Delaunay三角剖分在离群点检测中的应用

在传统的基于[K]近邻的算法中，需要为算法设置邻居参数[k]的值，只有具备相关的先验知识才能确定合适的参数值。为了减少参数对于离群点检测的影响，提出了一种无需参数的基于Delaunay三角剖分的离群点检测算法。Delaunay三角剖分是数值分析以及图形学中的重要基础理论，它的构建无需任何参数，在三角剖分图中的每个数据对象与它空间上相邻的点都存在边直接相连，因此可以形成一种有效的邻居关系。算法首先通过Delaunay三角剖分形成每个点的空间邻居集合，然后根据每个点与它们空间邻居之间的分布特征，计算它们的离群程度，根据离群程度的大小判断该点是否为离群点。通过实验与相关的算法比较，算法具有更好的效果。

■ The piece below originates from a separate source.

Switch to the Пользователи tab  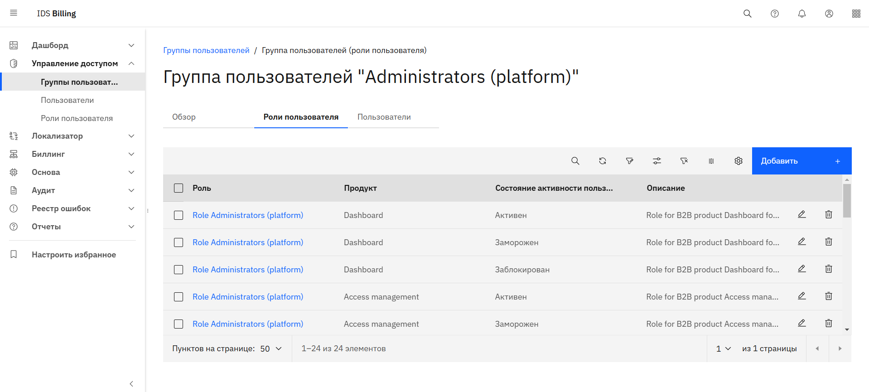point(384,117)
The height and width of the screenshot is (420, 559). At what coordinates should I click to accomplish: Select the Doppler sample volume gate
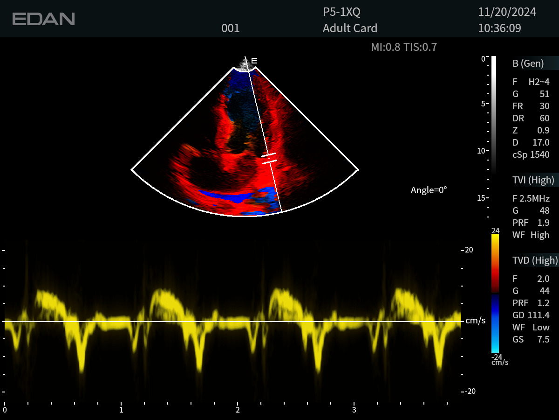(269, 158)
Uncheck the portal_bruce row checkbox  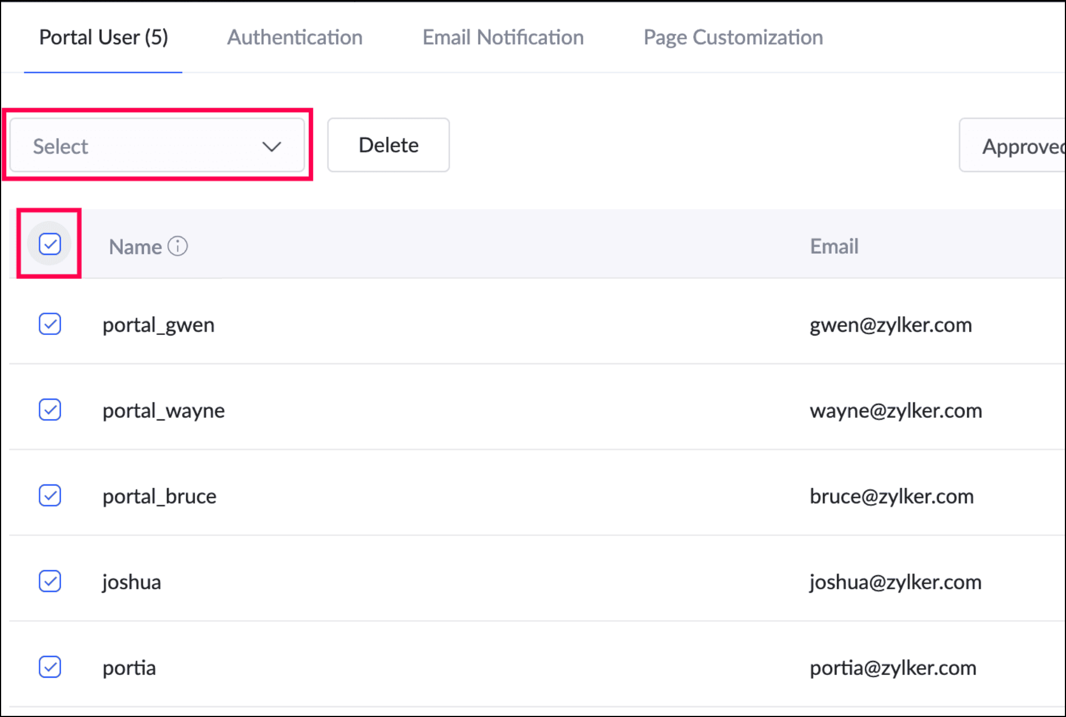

Outlier detection algorithm based on Delaunay triangulation

It is difficult to choose an appropriate parameter [k] when using the traditional [K-nearest] neighbor algorithm. In order to detect outlier points of clustering automatically and effectively, an outlier detection algorithm without parameter based on Delaunay triangulation is proposed. Delaunay triangulation is an important theory in numerical analysis and graphics. There exists an edge directly connecting each data object with its neighbor points in the Delaunay triangulation diagram, and then a neighbor relationship is established effectively. To detect the outliers, Delaunay triangulation is used to obtain the neighborhood of each point. The outlier degree is calculated according to the distribution characteristics of each point and its spatial neighbors. The outlier is determined according to its outlier factor. The experimental results show this algorithm is more effective compared with the relevant algorithm.